Monitoring disk, CPU, and memory with OMS

In the previous post we built an OMS to Slack function app to alert on high CPU usage. We'll now extend that so we have alerts in place to cover us for the infrastructure basics - CPU, Memory and Drive Space.

Example Alerts

The final code for the functions and example payloads are available in this GitHub repo.

OMS Alerts

These are designed to run over a 5 minute period, every 5 minutes, alerting on 3 consecutive breaches.

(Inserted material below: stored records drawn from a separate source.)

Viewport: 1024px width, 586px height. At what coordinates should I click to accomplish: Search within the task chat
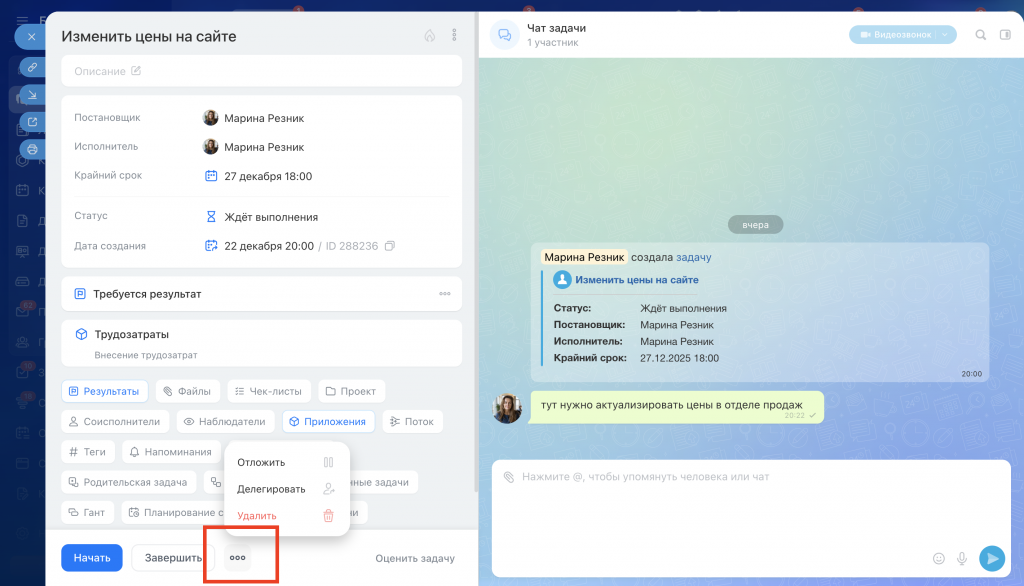980,35
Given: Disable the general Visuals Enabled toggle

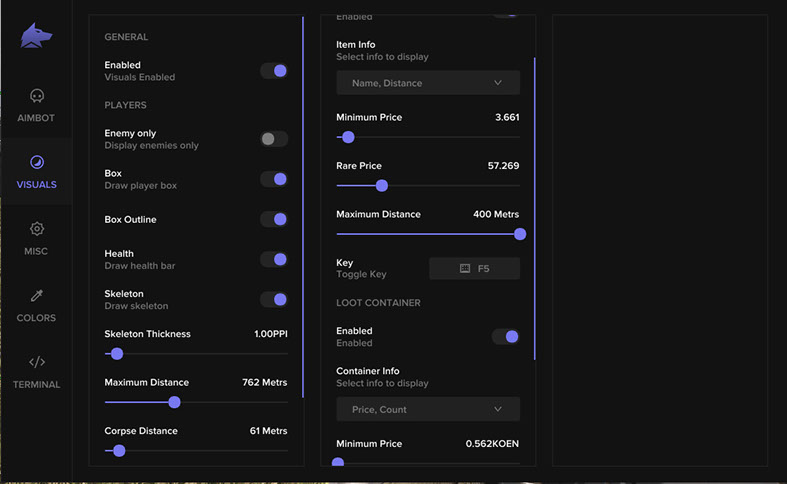Looking at the screenshot, I should 274,71.
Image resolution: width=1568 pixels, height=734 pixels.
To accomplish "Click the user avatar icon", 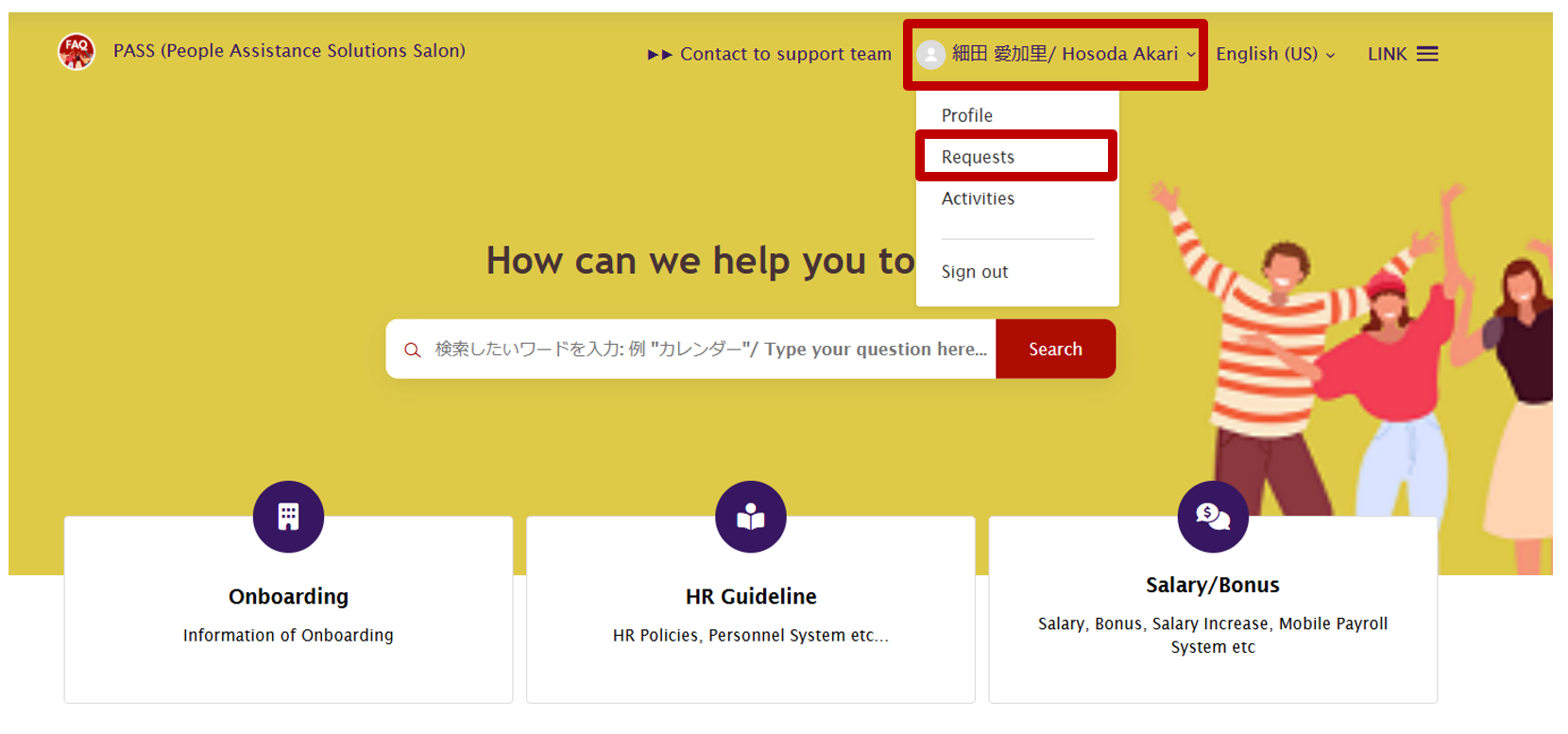I will pyautogui.click(x=930, y=55).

As we're building metric alerts OMS expects us to produce a single metric grouped by a single value - as such the Disk Space alert is grouping based on the server name concatenated with the drive letter. Grouping by ComputerName, InstanceName (which is what we're really interested in) will prevent the alert from firing altogether.

CPU Usage (%)

Perf
| where CounterName == "% Processor Time"
| summarize AggregatedValue = avg(CounterValue) by bin(TimeGenerated, 1m), Computer

Disk Space Available (%)

Perf
| where ObjectName == "LogicalDisk"
| where CounterName == "% Free Space" and InstanceName != "_Total"
| extend ServerDrive = strcat(Computer,"-",InstanceName)
| summarize AggregatedValue = min(CounterValue) by bin(TimeGenerated, 1m), ServerDrive

Memory Available (MB)

Perf
| where CounterName == "Available MBytes"
| summarize AggregatedValue= avg(CounterValue) by bin(TimeGenerated, 1m), Computer

Functions

To keep things simple I've built one function app per-alert, all following the basic pattern from the CPU alert built in the previous post. The table below summarises the alerts and links to the example payload generated by the OMS alert, as well as the text of the function.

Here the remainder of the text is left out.